Carol Fraser works for an ownership group that owns several Aspen hotels in Alaska and bought a vacant lot just east of Fairbanks Street two years ago for future development. After the Cuddy Park site was cleared of encampments in May, about 10 vehicles almost immediately drove the few blocks to Fairbanks Street, she said. Now that number has grown to about 75, she said.

“I want the city to enforce the law,” Fraser wrote. “There was a murder on the street a few days ago – and yet NOTHING HAS CHANGED.”

Fraser said she visited the location almost daily, was yelled at and threatened with a power drill, and witnessed drug deals and public defecation. There was theft at nearby stores, she said. The Home Depot store hired private security, an Atlanta-based company spokesman wrote in an email.

“The safety of our employees and customers is our top priority and we are investing additional resources to ensure they can work and shop safely in our stores,” the company said in a statement. “We also hope to work with the city and law enforcement to address these issues.”

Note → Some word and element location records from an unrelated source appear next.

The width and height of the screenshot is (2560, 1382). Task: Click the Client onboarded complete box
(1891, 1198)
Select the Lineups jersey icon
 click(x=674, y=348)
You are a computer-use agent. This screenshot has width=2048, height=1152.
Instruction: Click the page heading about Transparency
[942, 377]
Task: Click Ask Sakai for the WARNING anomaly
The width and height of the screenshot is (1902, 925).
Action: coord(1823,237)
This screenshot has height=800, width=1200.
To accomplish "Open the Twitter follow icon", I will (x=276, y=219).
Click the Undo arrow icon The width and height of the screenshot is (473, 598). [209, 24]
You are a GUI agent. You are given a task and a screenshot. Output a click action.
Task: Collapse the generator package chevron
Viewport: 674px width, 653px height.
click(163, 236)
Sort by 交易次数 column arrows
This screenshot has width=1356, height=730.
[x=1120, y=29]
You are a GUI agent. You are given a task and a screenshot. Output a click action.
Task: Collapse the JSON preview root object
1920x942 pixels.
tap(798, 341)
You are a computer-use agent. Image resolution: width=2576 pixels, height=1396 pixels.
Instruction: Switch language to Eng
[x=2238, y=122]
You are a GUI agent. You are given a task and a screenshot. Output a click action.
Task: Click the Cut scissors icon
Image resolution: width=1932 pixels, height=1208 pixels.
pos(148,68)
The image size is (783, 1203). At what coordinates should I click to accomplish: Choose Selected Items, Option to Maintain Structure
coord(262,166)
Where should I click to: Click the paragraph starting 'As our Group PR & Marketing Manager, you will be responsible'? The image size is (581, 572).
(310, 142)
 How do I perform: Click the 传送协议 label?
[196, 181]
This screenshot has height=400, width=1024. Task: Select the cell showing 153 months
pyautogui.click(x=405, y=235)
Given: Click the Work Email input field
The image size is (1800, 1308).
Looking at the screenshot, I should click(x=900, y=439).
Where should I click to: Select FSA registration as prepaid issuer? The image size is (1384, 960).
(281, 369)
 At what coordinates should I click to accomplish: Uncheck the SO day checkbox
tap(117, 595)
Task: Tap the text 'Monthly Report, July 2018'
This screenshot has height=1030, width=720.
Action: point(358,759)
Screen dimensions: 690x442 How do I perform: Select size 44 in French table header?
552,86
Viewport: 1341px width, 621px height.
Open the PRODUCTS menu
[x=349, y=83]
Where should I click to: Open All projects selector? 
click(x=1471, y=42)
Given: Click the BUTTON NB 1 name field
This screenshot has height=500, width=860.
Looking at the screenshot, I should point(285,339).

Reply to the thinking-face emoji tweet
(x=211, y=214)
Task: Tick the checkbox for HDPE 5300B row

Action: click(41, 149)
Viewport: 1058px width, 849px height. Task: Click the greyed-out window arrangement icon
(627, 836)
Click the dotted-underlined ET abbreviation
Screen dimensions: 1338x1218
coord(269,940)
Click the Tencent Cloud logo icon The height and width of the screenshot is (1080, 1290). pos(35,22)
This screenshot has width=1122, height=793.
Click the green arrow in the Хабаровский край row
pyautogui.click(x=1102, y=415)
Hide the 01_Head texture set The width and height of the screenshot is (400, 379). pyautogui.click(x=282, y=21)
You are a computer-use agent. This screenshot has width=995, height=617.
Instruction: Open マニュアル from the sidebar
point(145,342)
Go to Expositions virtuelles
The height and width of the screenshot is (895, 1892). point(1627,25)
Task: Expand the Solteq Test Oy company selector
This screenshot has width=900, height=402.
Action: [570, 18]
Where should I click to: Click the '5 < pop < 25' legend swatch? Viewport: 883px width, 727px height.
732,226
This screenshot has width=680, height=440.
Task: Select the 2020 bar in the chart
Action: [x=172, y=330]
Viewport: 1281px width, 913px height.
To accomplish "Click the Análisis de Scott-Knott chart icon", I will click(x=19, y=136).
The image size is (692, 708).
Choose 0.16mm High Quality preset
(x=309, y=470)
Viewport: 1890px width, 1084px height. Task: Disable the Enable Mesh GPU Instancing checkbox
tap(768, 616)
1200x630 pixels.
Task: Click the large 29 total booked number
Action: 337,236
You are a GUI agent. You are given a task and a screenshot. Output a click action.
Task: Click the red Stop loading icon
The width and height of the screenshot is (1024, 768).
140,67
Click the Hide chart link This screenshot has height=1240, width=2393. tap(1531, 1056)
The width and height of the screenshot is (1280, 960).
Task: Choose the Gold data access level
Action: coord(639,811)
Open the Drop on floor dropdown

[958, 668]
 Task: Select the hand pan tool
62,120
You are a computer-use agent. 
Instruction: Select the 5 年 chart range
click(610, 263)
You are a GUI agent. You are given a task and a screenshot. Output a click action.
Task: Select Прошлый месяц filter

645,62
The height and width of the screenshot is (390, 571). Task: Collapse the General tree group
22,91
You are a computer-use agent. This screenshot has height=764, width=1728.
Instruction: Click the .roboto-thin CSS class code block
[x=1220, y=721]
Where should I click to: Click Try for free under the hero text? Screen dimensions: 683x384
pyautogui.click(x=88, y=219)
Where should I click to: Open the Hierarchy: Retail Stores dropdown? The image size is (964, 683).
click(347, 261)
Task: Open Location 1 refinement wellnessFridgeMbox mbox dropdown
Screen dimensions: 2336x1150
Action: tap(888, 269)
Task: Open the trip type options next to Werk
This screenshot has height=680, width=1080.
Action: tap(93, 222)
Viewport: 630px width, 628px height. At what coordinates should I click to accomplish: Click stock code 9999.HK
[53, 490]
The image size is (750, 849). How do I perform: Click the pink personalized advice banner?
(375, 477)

What’s happening on Fairbanks Street is a growing public health problem, said Ana Fisk, president of Afognak Commercial Group, a subsidiary of Afognak Native Corp., which owns a nearby Brown Jug liquor store and an adjacent vacant lot. The site has accumulated trash and garbage, including used colostomy bags and hypodermic needles, she said. More people are moving in, exacerbating health and safety issues, she said.

“We have private security on site several times a day to ensure that the camps are located exclusively on public property,” Fisk wrote in an email. Recently, a private security guard working for Afognak saved a person’s life by performing CPR, she said.

“I was grateful for his quick action and presence,” she wrote.